Infraestructuras

Atlantia y ACS acuerdan la vía del arbitraje en Suiza para resolver posibles conflictos en Abertis

Crean un consejo con cinco puestos en el que Fernández Verdes mantiene la presidencia y entra Castellucci

El actual consejero ejecutivo, José Aljaro, será reelegido en la junta de diciembre

El consejero delegado de Atlantia, Giovanni Castellucci, el presidente de ACS, Florentino Pérez, y el consejero delegado de la constructora, Marcelino Fernández Verdes.
El consejero delegado de Atlantia, Giovanni Castellucci, el presidente de ACS, Florentino Pérez, y el consejero delegado de la constructora, Marcelino Fernández Verdes.

La familia Benetton, accionista de control de la concesionaria italiana Atlantia, ha colocado a dos de sus hombres fuertes en el reducido consejo de administración de Abertis. Entran Giovanni Castellucci, consejero delegado de la citada Atlantia y figura que llevó las riendas de la opa sobre el grupo catalán, y Carlo Bertazzo, consejero de la propia Atlantia y CEO de la instrumental Edizione, brazo inversor de los Benetton.

Los dos ejecutivos italianos compartirán órgano de administración con dos figuras de la máxima confianza del presidente de ACS, Florentino Pérez. Son Marcelino Fernández Verdes, consejero delegado del grupo constructor, y Pedro López Jiménez, consejero del mismo y hombre al que recurre Pérez como representante en las mayores filiales de ACS.

Rompe esta paridad José Aljaro, quien se mantendrá en el puesto de consejero ejecutivo a propuesta de Atlantia. Fernández Verdes, por su parte, seguirá ocupando la presidencia no ejecutiva. Tal y como estaba previsto, los nuevos accionistas de Abertis han puesto a sus principales figuras para dar inicio a su aventura compartiendo la mayor concesionaria de carreteras de pago del mundo.

José Aljaro, consejero ejecutivo de Abertis.
José Aljaro, consejero ejecutivo de Abertis.

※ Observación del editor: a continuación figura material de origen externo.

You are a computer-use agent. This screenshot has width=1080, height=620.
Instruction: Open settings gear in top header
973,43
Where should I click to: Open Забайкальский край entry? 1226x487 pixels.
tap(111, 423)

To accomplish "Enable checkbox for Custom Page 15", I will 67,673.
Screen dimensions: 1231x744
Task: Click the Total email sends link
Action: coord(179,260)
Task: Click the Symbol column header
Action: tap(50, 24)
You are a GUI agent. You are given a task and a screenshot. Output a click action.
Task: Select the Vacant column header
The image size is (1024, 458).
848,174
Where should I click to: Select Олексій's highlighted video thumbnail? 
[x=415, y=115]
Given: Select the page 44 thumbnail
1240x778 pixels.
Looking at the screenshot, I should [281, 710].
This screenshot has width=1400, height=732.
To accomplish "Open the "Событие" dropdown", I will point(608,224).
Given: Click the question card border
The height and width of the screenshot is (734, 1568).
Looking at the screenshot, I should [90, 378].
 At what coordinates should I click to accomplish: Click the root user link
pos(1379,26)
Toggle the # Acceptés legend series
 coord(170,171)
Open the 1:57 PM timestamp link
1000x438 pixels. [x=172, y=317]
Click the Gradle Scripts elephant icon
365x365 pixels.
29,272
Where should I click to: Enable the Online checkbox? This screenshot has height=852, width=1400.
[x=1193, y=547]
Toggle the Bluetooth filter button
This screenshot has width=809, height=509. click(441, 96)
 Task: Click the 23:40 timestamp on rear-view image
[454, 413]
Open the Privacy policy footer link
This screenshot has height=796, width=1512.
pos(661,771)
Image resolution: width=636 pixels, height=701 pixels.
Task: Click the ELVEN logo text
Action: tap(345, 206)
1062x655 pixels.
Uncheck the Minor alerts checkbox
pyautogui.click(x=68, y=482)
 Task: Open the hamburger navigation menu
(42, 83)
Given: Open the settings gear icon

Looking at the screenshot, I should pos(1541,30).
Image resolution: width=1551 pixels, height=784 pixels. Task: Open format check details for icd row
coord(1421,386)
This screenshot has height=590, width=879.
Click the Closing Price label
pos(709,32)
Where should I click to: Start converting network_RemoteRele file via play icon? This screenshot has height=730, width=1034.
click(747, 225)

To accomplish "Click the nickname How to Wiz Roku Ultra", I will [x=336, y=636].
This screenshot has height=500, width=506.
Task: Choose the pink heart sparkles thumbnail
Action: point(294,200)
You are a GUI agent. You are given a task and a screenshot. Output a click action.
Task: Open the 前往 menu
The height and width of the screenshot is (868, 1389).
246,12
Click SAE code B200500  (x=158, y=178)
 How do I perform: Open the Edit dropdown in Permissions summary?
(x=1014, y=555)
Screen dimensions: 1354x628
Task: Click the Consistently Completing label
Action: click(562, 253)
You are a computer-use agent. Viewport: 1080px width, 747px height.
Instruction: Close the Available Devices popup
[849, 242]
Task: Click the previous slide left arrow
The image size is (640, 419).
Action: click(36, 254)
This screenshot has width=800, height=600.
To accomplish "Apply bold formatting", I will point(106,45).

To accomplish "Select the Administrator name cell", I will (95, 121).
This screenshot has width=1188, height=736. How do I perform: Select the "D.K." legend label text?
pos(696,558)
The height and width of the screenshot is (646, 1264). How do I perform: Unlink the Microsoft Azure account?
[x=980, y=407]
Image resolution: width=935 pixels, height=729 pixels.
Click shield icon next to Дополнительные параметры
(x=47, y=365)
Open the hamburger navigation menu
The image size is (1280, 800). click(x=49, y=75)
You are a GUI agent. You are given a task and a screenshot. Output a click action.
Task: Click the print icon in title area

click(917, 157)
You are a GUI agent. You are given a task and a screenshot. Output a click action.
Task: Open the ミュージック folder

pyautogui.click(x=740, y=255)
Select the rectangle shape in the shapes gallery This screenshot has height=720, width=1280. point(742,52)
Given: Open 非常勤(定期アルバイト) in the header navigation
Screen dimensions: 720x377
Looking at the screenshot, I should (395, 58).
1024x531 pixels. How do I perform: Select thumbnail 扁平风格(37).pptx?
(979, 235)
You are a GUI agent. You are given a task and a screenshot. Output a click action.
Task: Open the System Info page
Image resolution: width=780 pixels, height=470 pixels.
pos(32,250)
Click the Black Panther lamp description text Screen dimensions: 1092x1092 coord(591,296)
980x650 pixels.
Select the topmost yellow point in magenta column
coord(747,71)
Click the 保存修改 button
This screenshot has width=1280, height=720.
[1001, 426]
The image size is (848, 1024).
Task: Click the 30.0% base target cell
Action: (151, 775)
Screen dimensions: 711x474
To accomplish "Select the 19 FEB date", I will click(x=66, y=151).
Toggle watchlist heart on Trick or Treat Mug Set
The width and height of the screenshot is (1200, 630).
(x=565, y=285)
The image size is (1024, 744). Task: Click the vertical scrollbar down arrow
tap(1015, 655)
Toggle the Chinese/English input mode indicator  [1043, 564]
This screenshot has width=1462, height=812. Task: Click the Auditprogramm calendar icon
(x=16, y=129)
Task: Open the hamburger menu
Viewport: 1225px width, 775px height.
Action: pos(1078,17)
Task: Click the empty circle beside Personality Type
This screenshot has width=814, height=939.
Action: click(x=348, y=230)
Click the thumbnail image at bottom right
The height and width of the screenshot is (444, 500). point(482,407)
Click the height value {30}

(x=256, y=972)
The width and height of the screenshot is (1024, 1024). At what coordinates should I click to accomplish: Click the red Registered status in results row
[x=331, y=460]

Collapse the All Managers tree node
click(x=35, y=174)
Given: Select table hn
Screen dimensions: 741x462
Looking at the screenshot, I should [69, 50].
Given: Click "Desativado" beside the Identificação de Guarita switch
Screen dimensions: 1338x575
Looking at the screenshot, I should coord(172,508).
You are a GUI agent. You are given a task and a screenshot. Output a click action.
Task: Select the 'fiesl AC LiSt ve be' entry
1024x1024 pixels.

Además de reducir el consejo, que pierde los sillones independientes como derivada de la exclusión bursátil, Abertis modificará sus estatutos en la junta fijada para el 10 de diciembre. Entre las principales novedades figura la inclusión de un título sobre arbitraje en el que quedan asentada esta vía para la resolución de conflictos entre accionistas.

La entidad a la que deben elevarse las posibles controversias es la Cámara de Comercio Internacional, y el lugar elegido es Ginebra (Suiza), donde actuarían tres árbitros.

ACS y Atlantia también se obligan a conciliar sus opiniones en lo que toca a decisiones de calado. Los acuerdos en la junta se aprueban por mayoría absoluta, salvo que la Ley de Sociedades de Capital prevea una mayoría superior para determinadas cuestiones. Y se establecen "materias reservadas" para las que la aprobación dependerá de contar con un mínimo del 65% de los votos más una acción. En el listado entran cuestiones clave como la modificación de los estatutos, la emisión de valores, acuerdos de fusión o venta de activos, una potencial salida a Bolsa de Abertis o cualquiera de sus filiales, o decisiones sobre la política de dividendos.

Al cierre de la opa, Abertis quedó excluida de la Bolsa y su capital se reparte entre Atlantia, con el 50% más una acción, ACS, que cuenta con un 30%, y su filial alemana Hochtief, que se reservó un 20% menos una acción.